> **Questions on the material**:
(A) From the forum thread about medications, extract word for word the part that opens with the words containing "Try novacaine with" and closes with "(Mar 27, 2013)".
(B) Write the next part of the forum thread about heart and pain medications, picking up right after its last line.

I'm a carpenter. I never resisted the antenolol. I wasn't keen on switching to propanolol, cause the antenolol worked very well for me. So far though, so is the propanolol. I've also missed doses numerous times over the last few days, including days I played soccer, with no ill affects so far and my resting heart rate is 70 bpm right now (literally just timed it).

With the antenolol, for me at least, it acted VERY fast. I could feel it no more than 15 minutes after taking it. It also seemed to wear off before the next dose (I took it 2x a day), even though the doc said it was long lasting. When I first started propanolol, it didn't seem to make it to the next dose either.

However, the caveat here is that most medications react oddly to me. Novocaine takes FOREVER to kick in, so I need 3x the amount normal people need in order for it to take affect fast enough for the doc to do whatever they wan to do. Dentists never believe me nor did the doc last time I had to get stitches. The downside is once all of that kicks in, I'm numb for hours. Ibuprofen seems to have no affect on me at all, including Rx strength, at least for pain management. I do take it when I need to prevent swelling, but it does nothing for pain and I'm not even sure it prevents swelling for me, I just take it cause thats what you take to prevent swelling (old athletics habit). Acetaminophen (Tylenol) also seems to have only minor impacts at normal dosage amounts. I prefer aspirin to any pain medication because it seems to be the only one that impacts me at a reasonable dose. Neoprexene (aleve) did work as it states as well.
So out of the Big 4 OTC pain medications, only 2 seem to have any real affect on me at the normal suggested dose. I've never had any of the big Rx pain meds or muscle relaxers, so I don't know how they would affect me.


----------



## webster2 (May 19, 2011)

Try novacaine with out eppinephrine, or try carbocaine. I, too, take a ton of novacaine for it to kick in and if there is eppinephrine in there I have the shakes for hours after.


----------



## pandatx (Mar 27, 2013)

> **Given data**:
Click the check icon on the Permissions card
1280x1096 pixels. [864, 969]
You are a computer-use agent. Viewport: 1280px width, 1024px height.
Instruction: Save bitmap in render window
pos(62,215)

> **Answers for this exercise**:
(A)
Try novacaine with out eppinephrine, or try carbocaine. I, too, take a ton of novacaine for it to kick in and if there is eppinephrine in there I have the shakes for hours after.


----------



## pandatx (Mar 27, 2013)

(B)
The Atenolol works super fast for me. I think that's why at first I thought I could just take it as needed. Because I knew it would work so fast. One morning I woke up with my heart rate at 132 and within 30 minutes it was 73. But yeah, when its time for the next dose my heartrate is heading upwards.

I get the paradoxical reaction to certain meds too. Like Nyquil is like taking speed for me. So weird. That's why I get nervous when medication is prescribed for me. I really don't know how I'll respond.

Do you guys know if joint pain is associated with Graves? I definitely have the muscle weakness...can't hardly do any pushups anymore. But some of my joints hurt real bad too.


----------



## JPGreco (Mar 2, 2012)

I didn't suffer joint pain, but definitely lost strength muscle strength and can't put it back on currently. But I should note that I take a daily multivitamin and often take glucosimine for joint health.

Webster, I don't get any side affects, it just doesn't work. If I remember the carbocaine, I'll ask for that.


----------



## webster2 (May 19, 2011)

Novacaine doesn't work on me either. Scary, I used to be in the dental field and I know how much they gave me and it didn't work! Epinephrine gives me the shakes something awful.. it is a vasoconstrictor.

I had major muscle weakness but no real joint pain. I was a heavy duty cyclist and couldn't understand what was going on. I fatigued easily too.


----------



## pandatx (Mar 27, 2013)

Webster, did you keep pushing before you had treatment?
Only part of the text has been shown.